The task: Copy out all the data, word for word.

------ Information

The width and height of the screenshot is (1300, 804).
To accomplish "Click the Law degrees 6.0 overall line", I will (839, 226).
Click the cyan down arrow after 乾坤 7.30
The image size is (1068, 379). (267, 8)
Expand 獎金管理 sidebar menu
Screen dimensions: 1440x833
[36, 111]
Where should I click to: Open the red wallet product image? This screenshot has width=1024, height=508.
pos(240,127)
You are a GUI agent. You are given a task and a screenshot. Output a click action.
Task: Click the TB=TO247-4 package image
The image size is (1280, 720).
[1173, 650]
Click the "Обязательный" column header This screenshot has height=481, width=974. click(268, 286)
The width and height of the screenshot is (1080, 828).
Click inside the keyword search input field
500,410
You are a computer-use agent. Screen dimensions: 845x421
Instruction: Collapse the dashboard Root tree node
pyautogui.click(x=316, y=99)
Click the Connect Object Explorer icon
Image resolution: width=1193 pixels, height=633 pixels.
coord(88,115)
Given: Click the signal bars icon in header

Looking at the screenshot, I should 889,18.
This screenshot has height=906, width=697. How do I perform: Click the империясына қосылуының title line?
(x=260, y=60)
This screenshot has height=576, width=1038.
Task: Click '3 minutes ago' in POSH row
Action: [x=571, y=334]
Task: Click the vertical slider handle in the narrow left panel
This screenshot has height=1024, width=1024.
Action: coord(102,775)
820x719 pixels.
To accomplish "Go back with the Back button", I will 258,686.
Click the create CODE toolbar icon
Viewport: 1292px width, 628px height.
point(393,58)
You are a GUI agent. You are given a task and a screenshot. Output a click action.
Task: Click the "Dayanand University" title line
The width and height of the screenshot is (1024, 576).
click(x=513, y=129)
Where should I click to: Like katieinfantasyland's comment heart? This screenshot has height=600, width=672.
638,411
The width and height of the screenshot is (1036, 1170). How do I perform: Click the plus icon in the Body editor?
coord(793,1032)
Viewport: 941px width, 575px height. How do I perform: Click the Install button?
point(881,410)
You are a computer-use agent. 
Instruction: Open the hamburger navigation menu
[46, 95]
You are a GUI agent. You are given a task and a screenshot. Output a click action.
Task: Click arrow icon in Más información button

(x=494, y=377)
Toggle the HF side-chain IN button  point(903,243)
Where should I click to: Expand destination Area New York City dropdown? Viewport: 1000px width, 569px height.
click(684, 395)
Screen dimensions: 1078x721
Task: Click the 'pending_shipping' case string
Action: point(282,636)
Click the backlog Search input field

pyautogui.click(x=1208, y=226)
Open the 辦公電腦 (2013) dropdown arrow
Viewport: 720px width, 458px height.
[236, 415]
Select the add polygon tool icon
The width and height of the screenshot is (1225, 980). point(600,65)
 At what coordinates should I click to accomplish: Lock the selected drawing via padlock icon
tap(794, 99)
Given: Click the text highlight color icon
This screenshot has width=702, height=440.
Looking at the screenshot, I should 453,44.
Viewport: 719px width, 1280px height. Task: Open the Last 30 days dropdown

------------

Problem solution:
The width and height of the screenshot is (1300, 804).
To accomplish "Click the Law degrees 6.0 overall line", I will (839, 226).
Click the cyan down arrow after 乾坤 7.30
The image size is (1068, 379). (267, 8)
Expand 獎金管理 sidebar menu
Screen dimensions: 1440x833
[36, 111]
Where should I click to: Open the red wallet product image? This screenshot has width=1024, height=508.
pos(240,127)
You are a GUI agent. You are given a task and a screenshot. Output a click action.
Task: Click the TB=TO247-4 package image
The image size is (1280, 720).
[1173, 650]
Click the "Обязательный" column header This screenshot has height=481, width=974. click(268, 286)
The width and height of the screenshot is (1080, 828).
Click inside the keyword search input field
500,410
You are a computer-use agent. Screen dimensions: 845x421
Instruction: Collapse the dashboard Root tree node
pyautogui.click(x=316, y=99)
Click the Connect Object Explorer icon
Image resolution: width=1193 pixels, height=633 pixels.
coord(88,115)
Given: Click the signal bars icon in header

Looking at the screenshot, I should 889,18.
This screenshot has height=906, width=697. How do I perform: Click the империясына қосылуының title line?
(x=260, y=60)
This screenshot has height=576, width=1038.
Task: Click '3 minutes ago' in POSH row
Action: [x=571, y=334]
Task: Click the vertical slider handle in the narrow left panel
This screenshot has height=1024, width=1024.
Action: coord(102,775)
820x719 pixels.
To accomplish "Go back with the Back button", I will 258,686.
Click the create CODE toolbar icon
Viewport: 1292px width, 628px height.
point(393,58)
You are a GUI agent. You are given a task and a screenshot. Output a click action.
Task: Click the "Dayanand University" title line
The width and height of the screenshot is (1024, 576).
click(x=513, y=129)
Where should I click to: Like katieinfantasyland's comment heart? This screenshot has height=600, width=672.
638,411
The width and height of the screenshot is (1036, 1170). How do I perform: Click the plus icon in the Body editor?
coord(793,1032)
Viewport: 941px width, 575px height. How do I perform: Click the Install button?
point(881,410)
You are a computer-use agent. 
Instruction: Open the hamburger navigation menu
[46, 95]
You are a GUI agent. You are given a task and a screenshot. Output a click action.
Task: Click arrow icon in Más información button

(x=494, y=377)
Toggle the HF side-chain IN button  point(903,243)
Where should I click to: Expand destination Area New York City dropdown? Viewport: 1000px width, 569px height.
click(684, 395)
Screen dimensions: 1078x721
Task: Click the 'pending_shipping' case string
Action: point(282,636)
Click the backlog Search input field

pyautogui.click(x=1208, y=226)
Open the 辦公電腦 (2013) dropdown arrow
Viewport: 720px width, 458px height.
[236, 415]
Select the add polygon tool icon
The width and height of the screenshot is (1225, 980). point(600,65)
 At what coordinates should I click to accomplish: Lock the selected drawing via padlock icon
tap(794, 99)
Given: Click the text highlight color icon
This screenshot has width=702, height=440.
Looking at the screenshot, I should 453,44.
Viewport: 719px width, 1280px height. Task: Open the Last 30 days dropdown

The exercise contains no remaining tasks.